▸ **Assignment**
Pull out every line with the word "column" from the entries below.

▸ **The data**
◇ ◇ ◇ ◇ ◇

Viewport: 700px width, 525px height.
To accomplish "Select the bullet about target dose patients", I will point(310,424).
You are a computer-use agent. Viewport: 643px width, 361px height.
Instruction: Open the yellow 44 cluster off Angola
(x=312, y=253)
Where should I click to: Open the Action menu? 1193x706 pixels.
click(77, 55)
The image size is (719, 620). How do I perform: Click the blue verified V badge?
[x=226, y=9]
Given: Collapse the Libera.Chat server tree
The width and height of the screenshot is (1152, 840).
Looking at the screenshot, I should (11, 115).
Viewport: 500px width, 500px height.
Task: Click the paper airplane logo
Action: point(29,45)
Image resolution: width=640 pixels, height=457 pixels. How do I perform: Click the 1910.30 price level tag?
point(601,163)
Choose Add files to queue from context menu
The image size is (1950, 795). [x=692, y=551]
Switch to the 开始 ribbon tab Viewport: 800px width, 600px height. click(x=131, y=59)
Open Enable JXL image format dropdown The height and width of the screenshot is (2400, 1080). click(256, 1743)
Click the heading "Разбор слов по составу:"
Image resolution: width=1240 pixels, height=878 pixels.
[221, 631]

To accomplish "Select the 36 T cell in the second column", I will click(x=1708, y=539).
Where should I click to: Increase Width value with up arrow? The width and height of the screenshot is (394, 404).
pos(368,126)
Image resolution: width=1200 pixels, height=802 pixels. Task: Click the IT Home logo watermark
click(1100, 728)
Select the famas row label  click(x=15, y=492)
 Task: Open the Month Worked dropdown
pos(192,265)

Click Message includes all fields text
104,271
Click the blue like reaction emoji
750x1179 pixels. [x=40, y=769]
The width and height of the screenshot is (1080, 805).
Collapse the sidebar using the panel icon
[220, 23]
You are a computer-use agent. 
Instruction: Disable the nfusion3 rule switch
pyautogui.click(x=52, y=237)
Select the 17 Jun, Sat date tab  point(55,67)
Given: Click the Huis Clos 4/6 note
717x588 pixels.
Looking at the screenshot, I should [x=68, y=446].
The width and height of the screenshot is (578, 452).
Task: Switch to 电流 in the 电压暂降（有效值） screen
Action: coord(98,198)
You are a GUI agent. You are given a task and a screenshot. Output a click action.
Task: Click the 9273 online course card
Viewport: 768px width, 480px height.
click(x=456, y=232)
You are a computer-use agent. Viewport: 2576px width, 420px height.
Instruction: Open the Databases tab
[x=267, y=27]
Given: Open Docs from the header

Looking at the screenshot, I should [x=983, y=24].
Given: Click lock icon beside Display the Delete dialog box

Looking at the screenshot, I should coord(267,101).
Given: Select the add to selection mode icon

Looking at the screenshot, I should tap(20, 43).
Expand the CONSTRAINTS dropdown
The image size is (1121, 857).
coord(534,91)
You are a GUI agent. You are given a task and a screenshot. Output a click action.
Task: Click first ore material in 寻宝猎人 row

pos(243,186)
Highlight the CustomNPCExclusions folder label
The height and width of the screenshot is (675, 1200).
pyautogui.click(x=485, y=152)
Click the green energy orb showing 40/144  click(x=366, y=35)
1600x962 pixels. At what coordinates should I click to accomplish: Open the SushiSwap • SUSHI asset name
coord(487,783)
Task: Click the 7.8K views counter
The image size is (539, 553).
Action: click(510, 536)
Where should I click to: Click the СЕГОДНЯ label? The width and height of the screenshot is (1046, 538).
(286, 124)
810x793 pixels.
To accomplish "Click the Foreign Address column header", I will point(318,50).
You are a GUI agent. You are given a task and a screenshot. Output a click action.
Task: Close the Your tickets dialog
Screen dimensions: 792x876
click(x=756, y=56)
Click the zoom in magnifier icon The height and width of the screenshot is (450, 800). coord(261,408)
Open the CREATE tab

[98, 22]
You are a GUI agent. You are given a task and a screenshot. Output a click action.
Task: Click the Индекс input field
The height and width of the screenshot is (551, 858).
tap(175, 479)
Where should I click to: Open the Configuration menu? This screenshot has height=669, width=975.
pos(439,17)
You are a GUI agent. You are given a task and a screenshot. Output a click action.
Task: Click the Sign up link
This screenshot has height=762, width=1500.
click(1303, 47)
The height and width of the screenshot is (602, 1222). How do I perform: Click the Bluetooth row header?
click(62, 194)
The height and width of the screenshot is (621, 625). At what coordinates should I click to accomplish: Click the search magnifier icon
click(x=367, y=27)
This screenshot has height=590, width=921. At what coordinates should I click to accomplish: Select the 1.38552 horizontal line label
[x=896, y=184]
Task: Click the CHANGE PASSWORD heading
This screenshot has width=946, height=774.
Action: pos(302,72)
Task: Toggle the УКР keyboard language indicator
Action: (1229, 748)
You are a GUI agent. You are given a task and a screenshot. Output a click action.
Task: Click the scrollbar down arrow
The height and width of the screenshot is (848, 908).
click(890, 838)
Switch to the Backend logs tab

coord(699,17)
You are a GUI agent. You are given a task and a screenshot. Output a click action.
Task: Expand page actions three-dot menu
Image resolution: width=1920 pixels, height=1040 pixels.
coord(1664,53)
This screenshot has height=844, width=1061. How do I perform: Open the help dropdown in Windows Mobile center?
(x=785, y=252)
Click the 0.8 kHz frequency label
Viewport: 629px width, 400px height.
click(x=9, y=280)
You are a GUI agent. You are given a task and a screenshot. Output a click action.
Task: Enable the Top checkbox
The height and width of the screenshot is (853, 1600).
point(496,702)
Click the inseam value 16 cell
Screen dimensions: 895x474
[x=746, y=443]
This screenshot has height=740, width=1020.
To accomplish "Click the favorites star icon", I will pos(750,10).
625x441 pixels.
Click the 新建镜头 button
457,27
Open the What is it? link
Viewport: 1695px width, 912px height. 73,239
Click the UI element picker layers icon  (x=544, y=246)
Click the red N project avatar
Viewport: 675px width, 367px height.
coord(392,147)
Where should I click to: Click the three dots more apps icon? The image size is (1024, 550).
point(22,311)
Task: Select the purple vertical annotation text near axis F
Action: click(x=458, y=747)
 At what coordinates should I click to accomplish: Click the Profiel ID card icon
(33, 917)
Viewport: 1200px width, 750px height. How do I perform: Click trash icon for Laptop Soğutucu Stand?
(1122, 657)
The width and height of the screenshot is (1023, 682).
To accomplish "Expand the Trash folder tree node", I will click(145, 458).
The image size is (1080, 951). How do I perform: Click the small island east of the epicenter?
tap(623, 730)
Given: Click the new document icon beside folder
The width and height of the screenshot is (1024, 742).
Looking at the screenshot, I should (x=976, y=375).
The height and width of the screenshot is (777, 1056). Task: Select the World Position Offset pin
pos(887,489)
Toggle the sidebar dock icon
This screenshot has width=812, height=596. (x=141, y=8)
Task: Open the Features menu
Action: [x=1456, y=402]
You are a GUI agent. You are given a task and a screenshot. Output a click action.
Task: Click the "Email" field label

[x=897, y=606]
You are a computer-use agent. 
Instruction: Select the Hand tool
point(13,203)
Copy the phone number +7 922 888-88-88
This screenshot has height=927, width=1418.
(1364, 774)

◇ ◇ ◇ ◇ ◇

▸ **Answer to the problem**
To accomplish "Select the 36 T cell in the second column", I will click(x=1708, y=539).
To accomplish "Click the Foreign Address column header", I will point(318,50).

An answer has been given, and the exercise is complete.